I DON’T KNOW many details of his life. Now I want them. He grew up in a town on the Prairies. He doesn’t keep in touch with his parents or talk about them. When he was drunk once, he mentioned a brother in Toronto who plays in a symphony orchestra.
My construction is there was some wound to his confidence early on, some grievous wound, and Bill cleared out to the north like a lot of people and took up driving heavy machines, where he acquired a reputation and some pride. I wish I’d asked him about the road-building life, the lore of the heavy equipment operator. I’d like to know. In the cities, I imagine the crews aren’t close; everybody disperses at night and goes home. But in the Yukon, or the top of B.C., where they build in wilderness, ploughing up rock and stumps in pristine timberland, crews camp together for weeks. There must be a culture, standards of excellence—how steep a pile
of earth you can coax the tractor up without stalling, how small an axis you can whirl a hundred-tonne machine on. Is it like Harley-Davidson rallies? Or more like combat, breaking jungle trail with tanks? I bet he was good.
By the time I ran into him, the family briar patch had caught up with him or his luck had run out. He’s in trouble. Sober, he has a knack for knowing what a person needs. He reads it and pulls it out of himself for you.

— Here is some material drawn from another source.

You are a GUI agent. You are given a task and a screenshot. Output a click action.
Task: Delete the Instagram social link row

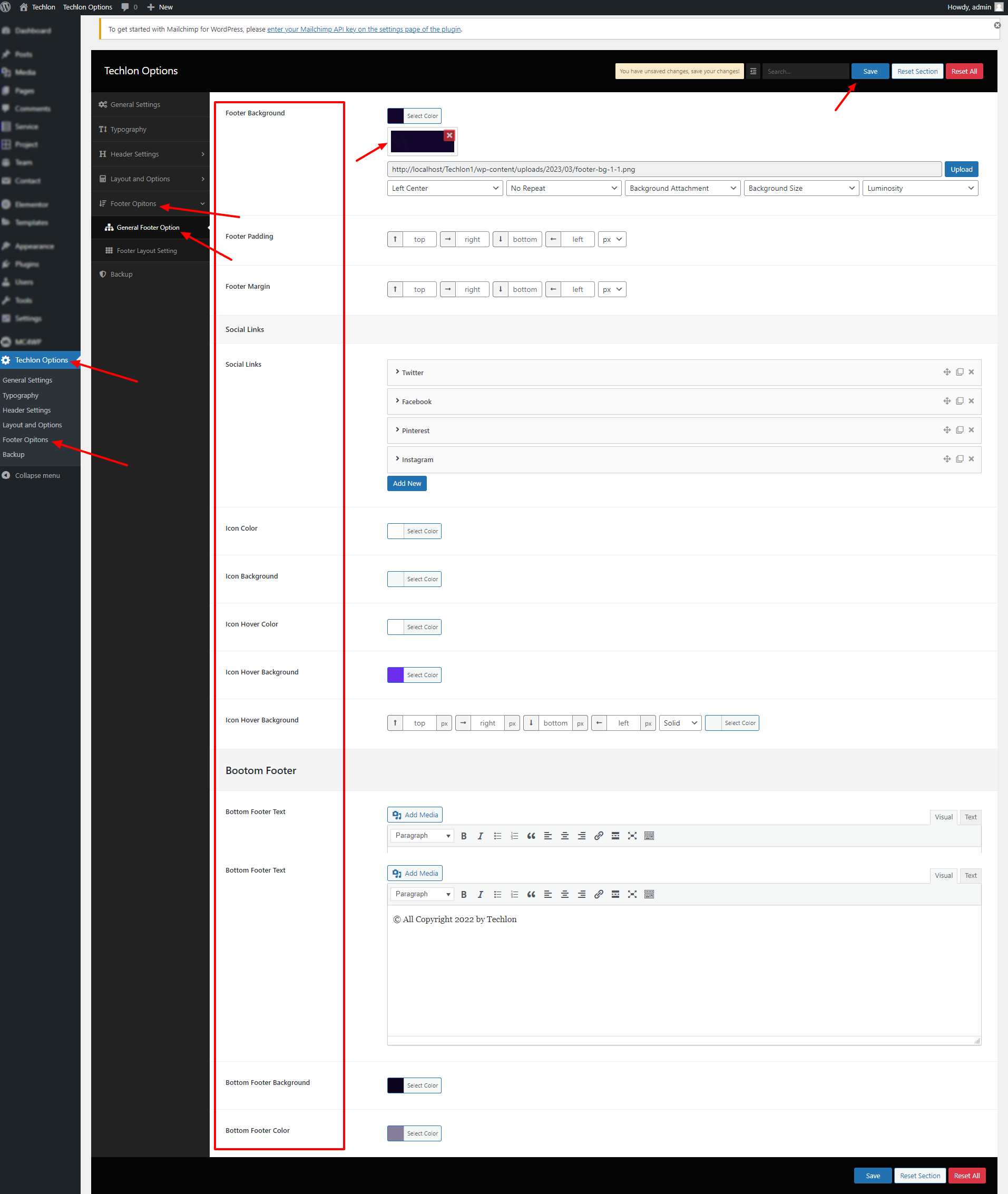coord(971,459)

People like to be around him, admire him—I saw that—though he never shows off, never wants to be the star. He’s like a prizefighter, retired; not bitter, just not finding anything else to use up his time.
Drunk, he is dangerous.
He hustled me into the pickup the other night. It already feels so lost to me, so long gone. He was dead drunk, and put the pedal on the boards to catch the last of the sunset out on the highway, sliding in the gravel and coming to a stop so hard that I bounced into the windshield. Another time, leading some late-arriving Germans to a campsite in the dark, three sheets to the wind, he began goose-stepping and croaking the German national anthem. I watched him spend all afternoon cutting up a metal shopping cart into ragged campfire grills he threw away next day. He took out an old canoe and overturned it, spraining his ankle and leaving the boat to get lost downstream.
He let himself be robbed.
There was a kid in camp, a spooked, wild kid, who hung around the office. Bill let him stay for free in return for some chores the kid mostly didn’t do. Bill lent him the keys three nights ago to get into the storeroom and didn’t reclaim them before we went to bed. Before light, Bill went out to drive somebody to the airport. I was sleeping in Bill’s cubby with him by then, and a few minutes after he left I heard a crash and scuffling in the office. I went naked to the doorway and saw the kid coming through the window. I stood there while he dropped to the floor, mumbled that he’d forgotten something, grabbed the cash box and ran out the door. I wrapped a caftan around me and went after him. A motorcycle roared up at the end of the road, and I saw the kid on the back of the bike behind another man, moving off, the box up under his arm. The door of the pop machine stood open, the coins gone, the keys hanging in the lock.